Mark Evanier’s post today on customer service is typical of most comments on that topic, talking about how service it ain’t. Many folks consider that the universal condition. I’m here today to say different. I have done this before, writing at least twice on another website and in a different version of this column about how big ‘n’ evil Starbucks helped me twice repair an espresso machine I had bought from them as it began to wear down after several years’ of use, once staying on the phone with me for nearly two hours and talking me through the fixes.
Sometimes it works. Indeed, within the past month or so, I have had two excellent experiences with customer service, once with yet another big corporate entity and one with–gasp!–the United States gummint.

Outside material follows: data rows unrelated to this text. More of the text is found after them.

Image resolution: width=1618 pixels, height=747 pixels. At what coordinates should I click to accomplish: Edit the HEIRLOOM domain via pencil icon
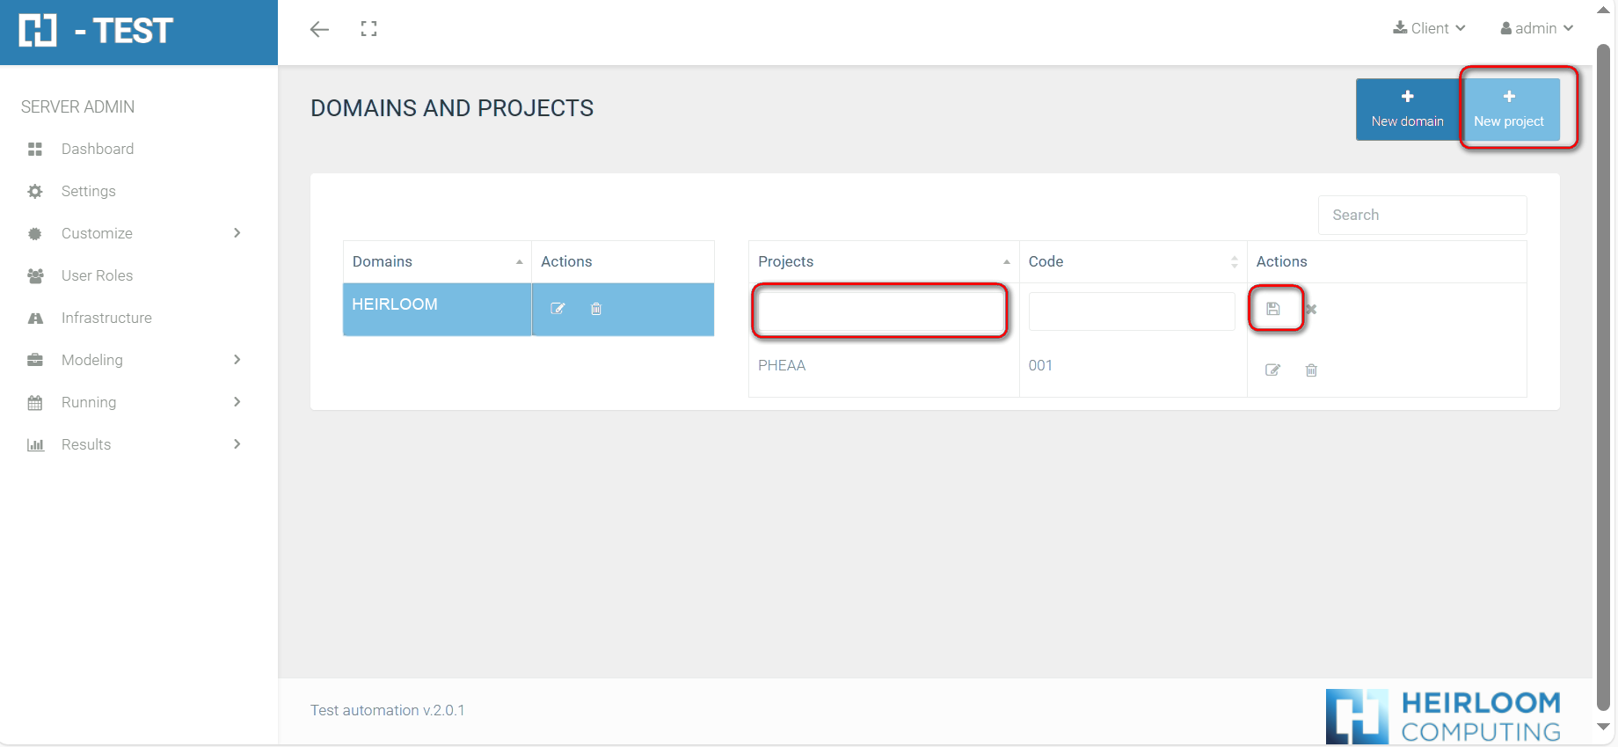[558, 309]
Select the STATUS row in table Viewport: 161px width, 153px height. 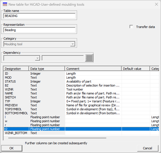tap(81, 81)
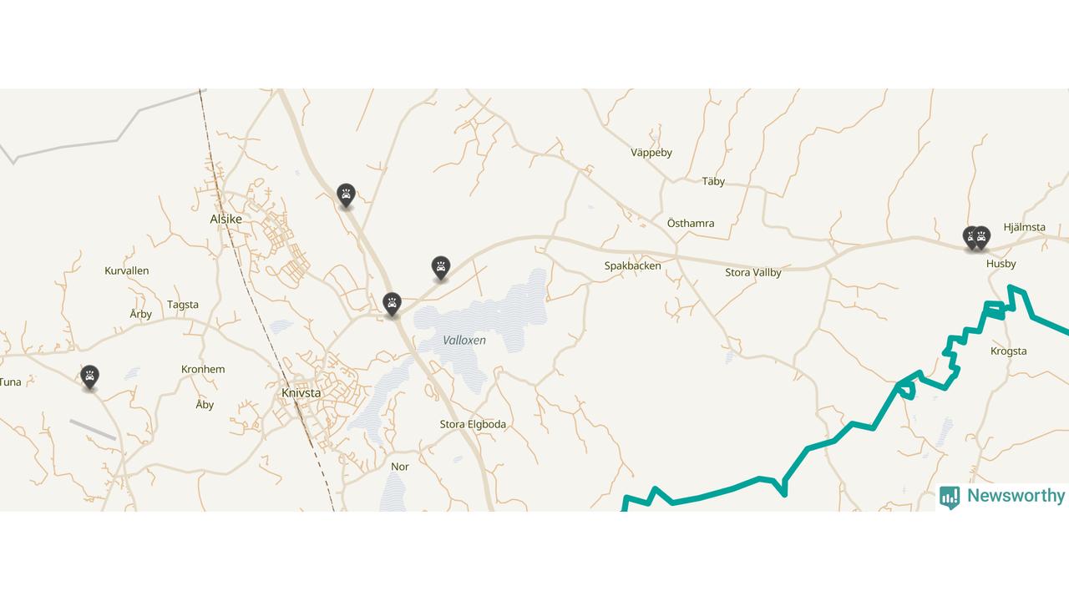Click the Newsworthy logo icon

coord(950,497)
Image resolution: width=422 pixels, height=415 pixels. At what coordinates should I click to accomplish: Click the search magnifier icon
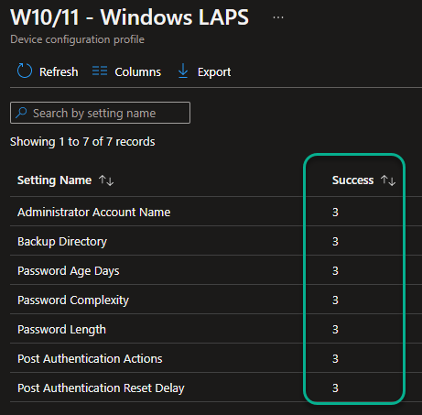[x=21, y=113]
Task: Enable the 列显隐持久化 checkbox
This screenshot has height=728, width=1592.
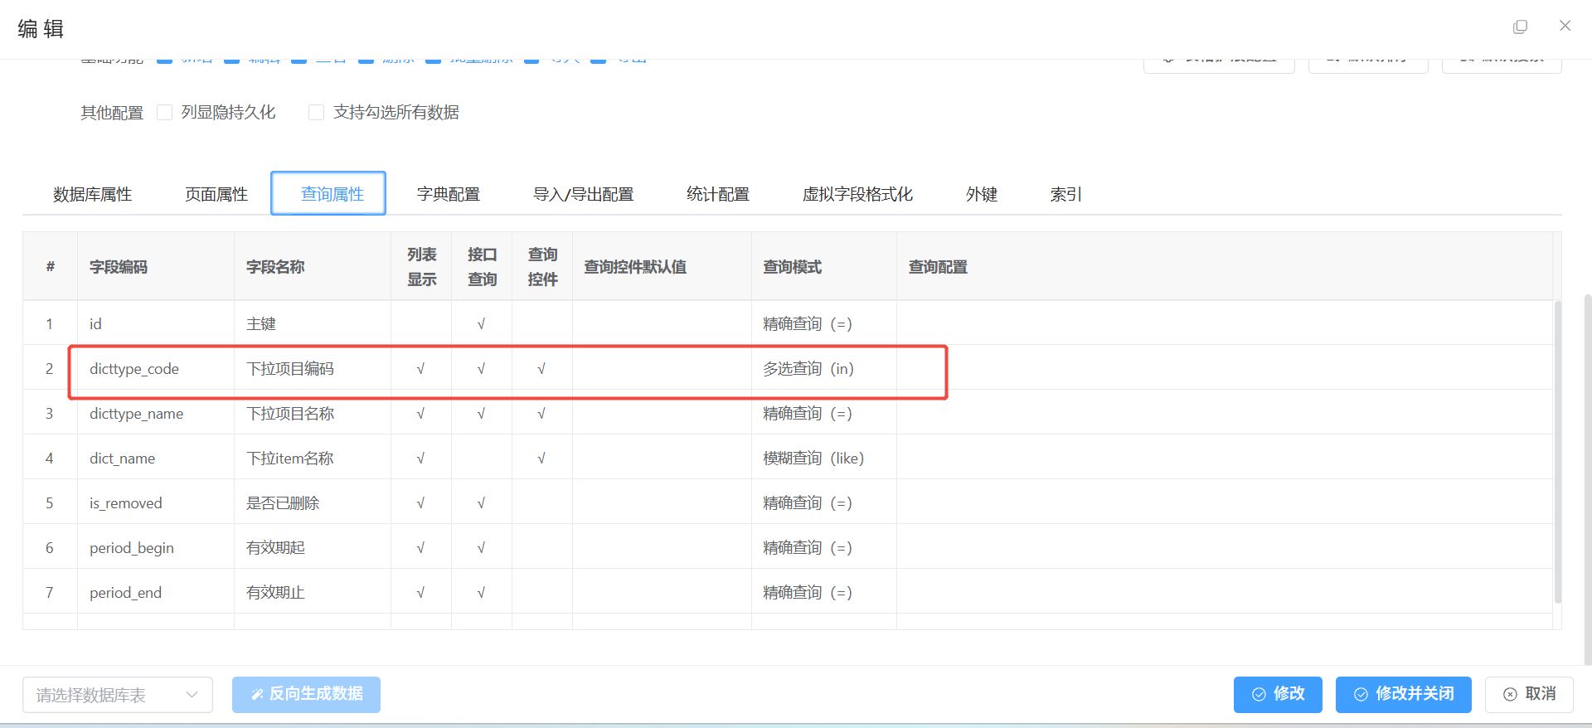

The first instance was with Hewlett-Packard. I had an ancient 820 DeskJet printer of theirs which I had pushed and pushed over nearly a decade, raising it from the dead in one instance by purchasing a similar unit on eBay for something like $10 and then cobbling together a single working unit out of the pair.
Then one day in September, a mailing label’s sticky side’s protective label peeled away as it tried to print and wrapped itself around the roller. After an hour or so of trying to fix the mess, I gave up, figuring that for the amount of printing I need to do these days, I could buy a replacement cheaply. True. I went to their website and got me a simple little DeskJet 1000 for something like $35.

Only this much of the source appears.